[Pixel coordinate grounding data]
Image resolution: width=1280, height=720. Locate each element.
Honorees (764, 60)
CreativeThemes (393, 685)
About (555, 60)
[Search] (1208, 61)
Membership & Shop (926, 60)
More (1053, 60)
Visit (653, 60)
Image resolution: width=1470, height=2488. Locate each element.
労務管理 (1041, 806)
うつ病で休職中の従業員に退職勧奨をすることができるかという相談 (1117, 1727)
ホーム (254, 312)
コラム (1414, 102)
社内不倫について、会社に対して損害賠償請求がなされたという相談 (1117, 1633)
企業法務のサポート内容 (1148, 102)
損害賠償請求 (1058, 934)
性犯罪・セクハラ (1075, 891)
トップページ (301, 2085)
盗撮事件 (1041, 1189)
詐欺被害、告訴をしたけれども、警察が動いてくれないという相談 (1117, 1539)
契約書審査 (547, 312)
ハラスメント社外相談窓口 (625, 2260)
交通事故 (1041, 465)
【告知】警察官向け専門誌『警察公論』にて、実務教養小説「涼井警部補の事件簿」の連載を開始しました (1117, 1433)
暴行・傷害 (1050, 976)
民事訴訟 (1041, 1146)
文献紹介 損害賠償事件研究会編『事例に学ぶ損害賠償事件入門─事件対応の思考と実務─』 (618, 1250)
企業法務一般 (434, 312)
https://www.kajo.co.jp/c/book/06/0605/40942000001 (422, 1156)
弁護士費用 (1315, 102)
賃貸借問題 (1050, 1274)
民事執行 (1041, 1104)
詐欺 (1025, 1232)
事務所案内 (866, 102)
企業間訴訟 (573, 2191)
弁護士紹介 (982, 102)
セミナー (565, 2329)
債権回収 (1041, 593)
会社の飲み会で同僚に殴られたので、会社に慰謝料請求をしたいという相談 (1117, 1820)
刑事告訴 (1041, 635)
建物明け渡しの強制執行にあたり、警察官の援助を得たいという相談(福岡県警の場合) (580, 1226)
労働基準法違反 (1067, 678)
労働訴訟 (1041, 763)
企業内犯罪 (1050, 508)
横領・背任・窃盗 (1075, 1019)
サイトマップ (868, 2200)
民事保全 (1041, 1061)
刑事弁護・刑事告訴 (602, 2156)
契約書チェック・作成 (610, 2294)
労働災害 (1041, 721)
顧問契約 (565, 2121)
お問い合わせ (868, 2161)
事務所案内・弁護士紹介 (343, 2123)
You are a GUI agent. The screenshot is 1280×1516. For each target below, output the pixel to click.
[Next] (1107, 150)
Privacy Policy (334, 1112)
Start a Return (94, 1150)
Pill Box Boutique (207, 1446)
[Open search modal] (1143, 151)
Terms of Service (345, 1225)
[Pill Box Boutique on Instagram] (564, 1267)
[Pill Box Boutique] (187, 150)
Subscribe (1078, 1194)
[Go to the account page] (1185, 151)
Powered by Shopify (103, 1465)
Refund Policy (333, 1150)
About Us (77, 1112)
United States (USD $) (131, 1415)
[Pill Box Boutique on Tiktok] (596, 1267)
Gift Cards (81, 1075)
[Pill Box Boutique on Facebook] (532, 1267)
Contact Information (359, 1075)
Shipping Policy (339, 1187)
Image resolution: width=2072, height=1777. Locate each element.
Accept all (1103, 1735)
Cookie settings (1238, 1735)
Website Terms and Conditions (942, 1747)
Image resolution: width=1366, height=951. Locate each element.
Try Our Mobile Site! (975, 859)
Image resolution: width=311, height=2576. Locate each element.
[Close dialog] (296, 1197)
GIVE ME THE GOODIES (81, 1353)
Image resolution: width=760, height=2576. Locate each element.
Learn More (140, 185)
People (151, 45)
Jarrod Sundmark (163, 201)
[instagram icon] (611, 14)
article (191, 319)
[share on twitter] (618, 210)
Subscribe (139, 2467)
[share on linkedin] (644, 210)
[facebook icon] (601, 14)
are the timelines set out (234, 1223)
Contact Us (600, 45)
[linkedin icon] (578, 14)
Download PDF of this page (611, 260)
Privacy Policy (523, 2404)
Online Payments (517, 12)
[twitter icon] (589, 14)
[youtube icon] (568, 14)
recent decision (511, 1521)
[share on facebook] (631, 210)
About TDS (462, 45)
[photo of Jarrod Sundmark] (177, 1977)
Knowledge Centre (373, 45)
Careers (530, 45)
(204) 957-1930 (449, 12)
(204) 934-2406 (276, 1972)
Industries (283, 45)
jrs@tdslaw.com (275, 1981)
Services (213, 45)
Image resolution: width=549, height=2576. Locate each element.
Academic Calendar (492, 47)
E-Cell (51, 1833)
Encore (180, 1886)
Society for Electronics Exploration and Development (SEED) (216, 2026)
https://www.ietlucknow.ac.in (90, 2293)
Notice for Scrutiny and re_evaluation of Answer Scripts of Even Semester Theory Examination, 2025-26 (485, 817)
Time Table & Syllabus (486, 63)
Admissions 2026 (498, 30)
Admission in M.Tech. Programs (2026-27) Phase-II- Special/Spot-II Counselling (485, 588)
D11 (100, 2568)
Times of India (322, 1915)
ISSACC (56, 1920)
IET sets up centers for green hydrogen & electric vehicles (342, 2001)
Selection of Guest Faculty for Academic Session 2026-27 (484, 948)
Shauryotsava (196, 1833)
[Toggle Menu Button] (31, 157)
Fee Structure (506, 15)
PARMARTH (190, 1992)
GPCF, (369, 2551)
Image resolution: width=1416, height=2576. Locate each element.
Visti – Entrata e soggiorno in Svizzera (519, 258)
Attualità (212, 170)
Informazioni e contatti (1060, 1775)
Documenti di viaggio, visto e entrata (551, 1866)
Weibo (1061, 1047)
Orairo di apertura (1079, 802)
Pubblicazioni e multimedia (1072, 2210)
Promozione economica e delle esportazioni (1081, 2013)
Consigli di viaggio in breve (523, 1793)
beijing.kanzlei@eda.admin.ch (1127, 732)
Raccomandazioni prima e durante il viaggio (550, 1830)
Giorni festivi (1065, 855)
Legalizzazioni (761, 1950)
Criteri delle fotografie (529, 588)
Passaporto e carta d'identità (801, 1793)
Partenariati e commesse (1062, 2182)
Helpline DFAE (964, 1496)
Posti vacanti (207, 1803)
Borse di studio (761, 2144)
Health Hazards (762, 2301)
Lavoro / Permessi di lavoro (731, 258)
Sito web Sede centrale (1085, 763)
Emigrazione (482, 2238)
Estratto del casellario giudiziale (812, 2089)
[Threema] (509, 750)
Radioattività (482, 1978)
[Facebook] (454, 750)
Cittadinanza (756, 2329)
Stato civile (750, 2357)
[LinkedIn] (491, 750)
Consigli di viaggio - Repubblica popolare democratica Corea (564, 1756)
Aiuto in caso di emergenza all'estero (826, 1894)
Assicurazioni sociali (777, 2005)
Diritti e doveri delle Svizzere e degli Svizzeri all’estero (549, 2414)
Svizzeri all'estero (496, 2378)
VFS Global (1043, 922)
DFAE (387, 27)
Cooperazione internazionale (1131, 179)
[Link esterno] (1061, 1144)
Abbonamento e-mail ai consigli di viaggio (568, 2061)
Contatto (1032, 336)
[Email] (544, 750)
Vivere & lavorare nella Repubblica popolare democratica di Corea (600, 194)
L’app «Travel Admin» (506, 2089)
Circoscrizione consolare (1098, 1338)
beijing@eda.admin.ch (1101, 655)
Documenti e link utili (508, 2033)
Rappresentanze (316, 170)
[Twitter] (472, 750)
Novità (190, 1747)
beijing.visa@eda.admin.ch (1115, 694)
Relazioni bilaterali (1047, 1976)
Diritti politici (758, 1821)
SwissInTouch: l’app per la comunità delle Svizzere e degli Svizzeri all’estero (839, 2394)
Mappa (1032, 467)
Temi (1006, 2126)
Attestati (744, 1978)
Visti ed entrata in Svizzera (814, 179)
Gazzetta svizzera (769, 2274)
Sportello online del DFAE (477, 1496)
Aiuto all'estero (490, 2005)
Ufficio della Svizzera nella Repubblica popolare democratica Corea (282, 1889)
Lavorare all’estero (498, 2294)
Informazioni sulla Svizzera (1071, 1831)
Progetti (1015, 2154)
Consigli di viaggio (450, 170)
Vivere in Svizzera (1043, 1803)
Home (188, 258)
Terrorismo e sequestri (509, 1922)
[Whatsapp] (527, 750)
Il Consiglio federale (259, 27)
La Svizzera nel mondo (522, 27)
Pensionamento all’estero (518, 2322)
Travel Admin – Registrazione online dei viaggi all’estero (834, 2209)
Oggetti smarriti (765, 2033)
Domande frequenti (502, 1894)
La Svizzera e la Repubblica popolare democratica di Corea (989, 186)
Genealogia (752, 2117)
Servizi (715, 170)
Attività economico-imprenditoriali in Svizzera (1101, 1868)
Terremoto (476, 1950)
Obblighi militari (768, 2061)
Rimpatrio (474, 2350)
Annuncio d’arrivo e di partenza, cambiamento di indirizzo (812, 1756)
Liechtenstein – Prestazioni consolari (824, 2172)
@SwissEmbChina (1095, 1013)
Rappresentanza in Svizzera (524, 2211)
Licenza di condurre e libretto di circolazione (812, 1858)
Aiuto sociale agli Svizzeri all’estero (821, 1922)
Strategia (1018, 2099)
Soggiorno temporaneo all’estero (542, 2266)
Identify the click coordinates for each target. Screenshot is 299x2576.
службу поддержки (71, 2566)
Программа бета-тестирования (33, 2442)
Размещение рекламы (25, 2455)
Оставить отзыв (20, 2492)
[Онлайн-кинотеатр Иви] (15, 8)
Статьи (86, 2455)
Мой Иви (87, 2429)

WORK INSTRUCTION
Using the data above, print exactly the lines from the line that contains "Consigli di viaggio in breve (523, 1793)" through the line that contains "SwissInTouch: l’app per", with both included.

PROBLEM SOLUTION
Consigli di viaggio in breve (523, 1793)
beijing.kanzlei@eda.admin.ch (1127, 732)
Raccomandazioni prima e durante il viaggio (550, 1830)
Giorni festivi (1065, 855)
Legalizzazioni (761, 1950)
Criteri delle fotografie (529, 588)
Passaporto e carta d'identità (801, 1793)
Partenariati e commesse (1062, 2182)
Helpline DFAE (964, 1496)
Posti vacanti (207, 1803)
Borse di studio (761, 2144)
Health Hazards (762, 2301)
Lavoro / Permessi di lavoro (731, 258)
Sito web Sede centrale (1085, 763)
Emigrazione (482, 2238)
Estratto del casellario giudiziale (812, 2089)
[Threema] (509, 750)
Radioattività (482, 1978)
[Facebook] (454, 750)
Cittadinanza (756, 2329)
Stato civile (750, 2357)
[LinkedIn] (491, 750)
Consigli di viaggio - Repubblica popolare democratica Corea (564, 1756)
Aiuto in caso di emergenza all'estero (826, 1894)
Assicurazioni sociali (777, 2005)
Diritti e doveri delle Svizzere e degli Svizzeri all’estero (549, 2414)
Svizzeri all'estero (496, 2378)
VFS Global (1043, 922)
DFAE (387, 27)
Cooperazione internazionale (1131, 179)
[Link esterno] (1061, 1144)
Abbonamento e-mail ai consigli di viaggio (568, 2061)
Contatto (1032, 336)
[Email] (544, 750)
Vivere & lavorare nella Repubblica popolare democratica di Corea (600, 194)
L’app «Travel Admin» (506, 2089)
Circoscrizione consolare (1098, 1338)
beijing@eda.admin.ch (1101, 655)
Documenti e link utili (508, 2033)
Rappresentanze (316, 170)
[Twitter] (472, 750)
Novità (190, 1747)
beijing.visa@eda.admin.ch (1115, 694)
Relazioni bilaterali (1047, 1976)
Diritti politici (758, 1821)
SwissInTouch: l’app per la comunità delle Svizzere e degli Svizzeri all’estero (839, 2394)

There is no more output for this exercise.